Extract provided
Content starts
Romila Thapar is a renowned Indian historian and author of many historical books. She has authored many internationally acclaimed books on history including From Lineage to State, Asoka and the Decline of the Mauryas, Early India: From Origins to AD 1300, and the popular History of India, Part I.

Thapar is an Honorary Fellow of the School of Oriental and African Studies, London, where she also received her Ph.D. in 1958, and a Foreign Honorary Member of the American Academy of Arts and Sciences. She was an emeritus professor of history at jawaharlal nehru university , New Delhi.
Thapar is a historian who believed in authenticity of historical data that is corroborated by archaeological evidences. Her historical writings delineate the origins of Hinduism as an evolving interplay between social forces.
Romila’s book From Lineage to State analyses the formation of states in the middle Ganga valley in the first millennium BCE, tracing the process to a change, driven by the use of iron and plough agriculture, from a pastoral and mobile lineage-based society to one of settled peasant holdings, accumulation and increased urbanisation. Her book on Somnath examines the evolution of the historiographies about the legendary Gujarat temple.
Thapar was a great critic of “communal interpretation” of Indian history, in which events in the last thousand years are interpreted solely in terms of a notional continual conflict between monolithic Hindu and Muslim communities. According to Thapar, this communal history is “extremely selective” in choosing facts, “deliberately partisan” in interpretation and does not follow current methods of analysis using multiple, prioritised causes.
Personal life
Romila Thapar was born 0n 30th November 1931 in lucknow,india as the daughter of Lieutenant-General dr.Dayaram thapar,the director general of Indian armed forces medical services. Young Romila ‘s education was in different cities of India as her father had to move as a military officer. She is an alumna of the St. Mary’s School and Wadia College, Pune. After doing her graduation from Punjab university in English literature she secured a second bachelors degree and later doctorate in history from the university of London in 1958.
Career
she started her career journey in Indian history as a reader at Kurukshetra university between 1961 and 1962 and later at Delhi university between 1963 and 1970. Thapar joined as professor of ancient Indian history at the Jawaharlal Nehru university, New Delhi later and continued in the university as Emeritus professor.
She has authored many books as a historian and her major works include:
- Asoka and the decline of the Mauryas
- Ancient Indian social history: some interpretations
- Recent perspectives of early Indian history
- A History of India volume one
- Early India: from the origins to ad 1300.
- From lineage to state.
Content ends
To do
Resume the profile of the historian Romila Thapar, picking up after its final line. The records have nothing to do with this.

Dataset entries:
Content starts
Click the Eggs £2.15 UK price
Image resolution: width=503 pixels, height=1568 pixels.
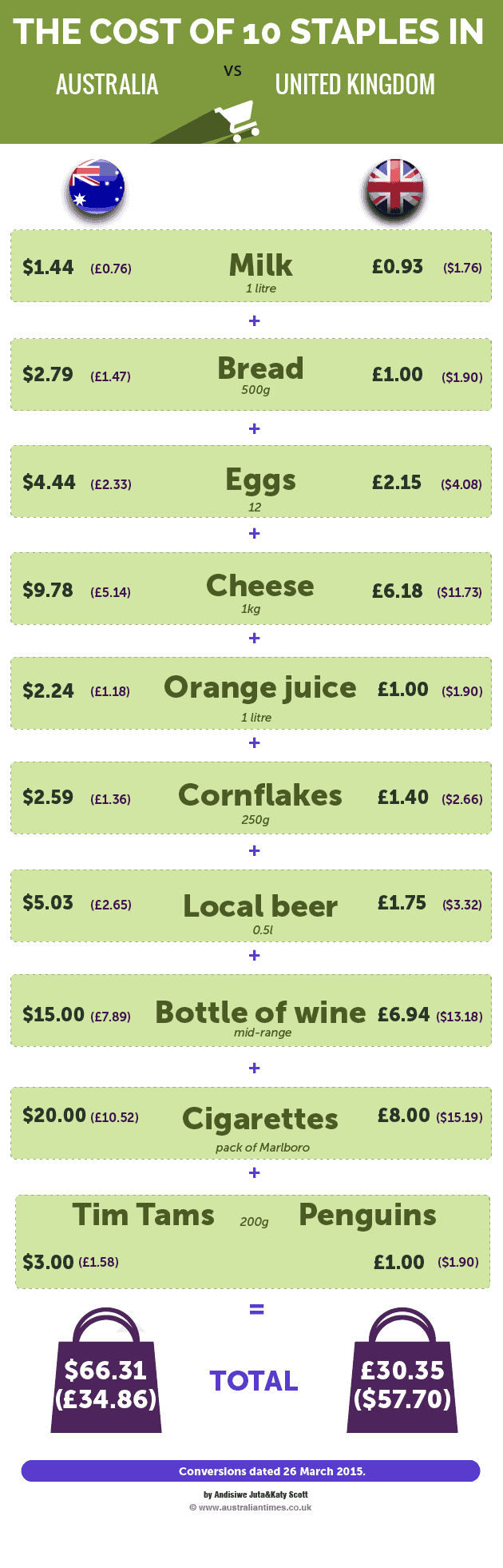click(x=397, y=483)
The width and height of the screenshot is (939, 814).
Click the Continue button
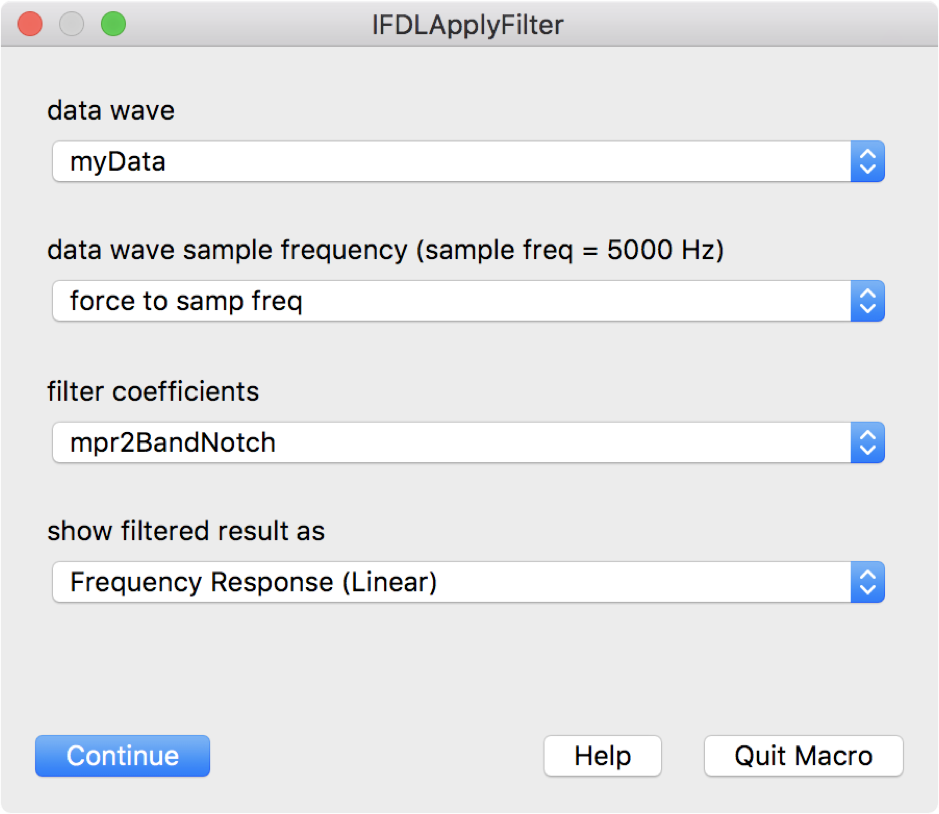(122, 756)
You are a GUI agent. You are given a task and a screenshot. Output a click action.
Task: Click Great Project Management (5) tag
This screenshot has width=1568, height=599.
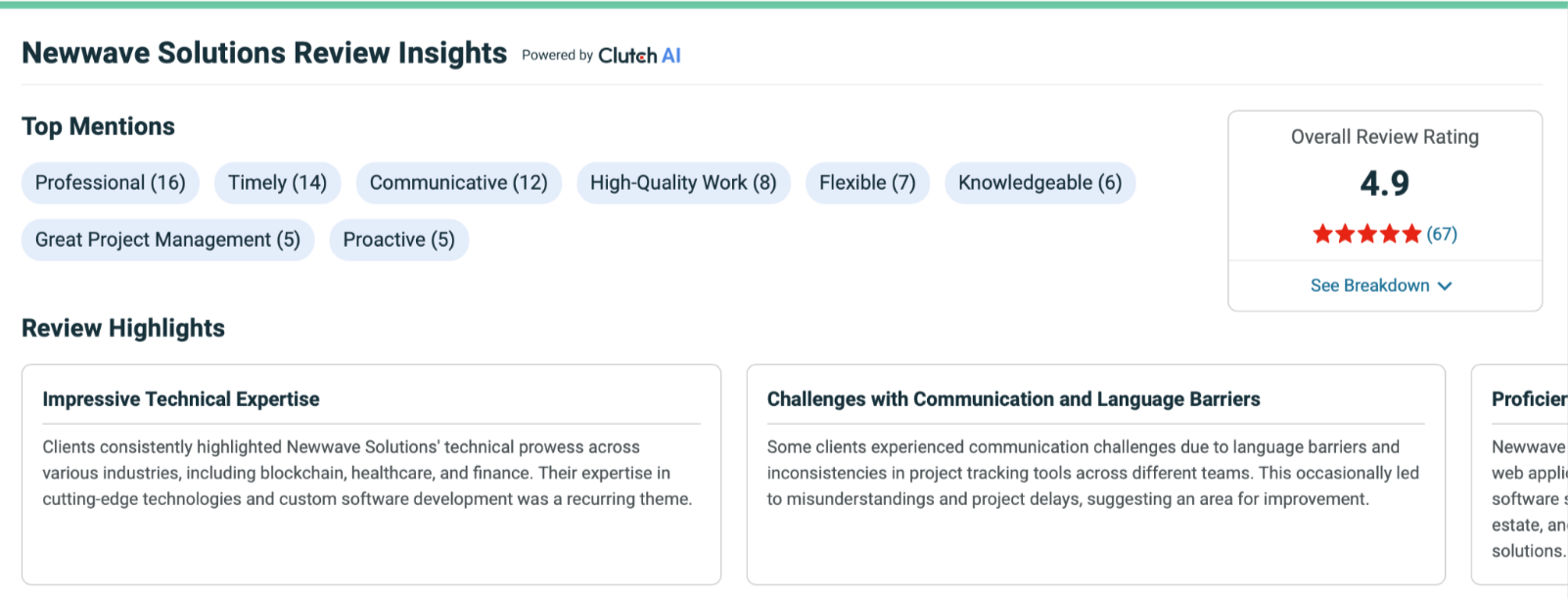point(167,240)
Content ends
Written reply
Thapar’s first volume of a history of India narrates the period from its early history to the arrival of Europeans in the sixteenth century.
Ancient Indian social history gives an account of the period from early times to the end of the first millennium, and detailing a comparative study of Hindu and Buddhist socio-religious systems. It scrutinizes the role of Buddhism in social protest and social mobility in the caste system.
From lineage to state is a meticulous analysis about the formation of states in the middle Ganga valley in the first millennium B C and it traces the process to a change, driven by the use of iron and plough agriculture, from a pastoral and mobile lineage-based society to one of settled peasant holdings, accumulation and increased urbanisation.
Each book of Romila Thapar is an immersive account of historical narratives from a research-oriented perspective.
Honors & accolades
Romila Thapar is an honorary fellow at lady Margaret hall, oxford, and at the school of oriental and African studies (soas), university of London.
She holds honorary doctorates from the university of chicago, the institut national des langues et civilisations orientales in Paris, the university of oxford, the university of Edinburgh (2004), the university of Calcutta (2002) and recently (in 2009) from the university of Hyderabad.
Thapar was elected a foreign honorary member of the American academy of arts and sciences in 2009. She was also elected an honorary fellow of st Antony’s college, oxford, in 2017.
in 2004, the us library of congress appointed her as the first holder of the kluge chair in countries and cultures of the south.
She has been a visiting professor at Cornell university, the university of Pennsylvania, and the college de France in Paris.
She was elected general president of the Indian history congress in 1983 and a corresponding fellow of the British academy in 1999.
She is co-winner with Peter Brown of the Kluge Prize for the Study of Humanity for 2008.It is a very prestigious prize received by Romila Thapar. The prize is awarded by the John W. Kluge Centre at the Library of Congress.
in January 2005, she declined the Padma Bhushan awarded by the Indian government. Later she wrote to the president like this “i only accept awards from academic institutions or those associated with my professional work, and not state awards”.
Romila Thapar is considered as one of the intellectuals of Indian history who believes in doing justice to the nation’s history with a bold unyielding voice.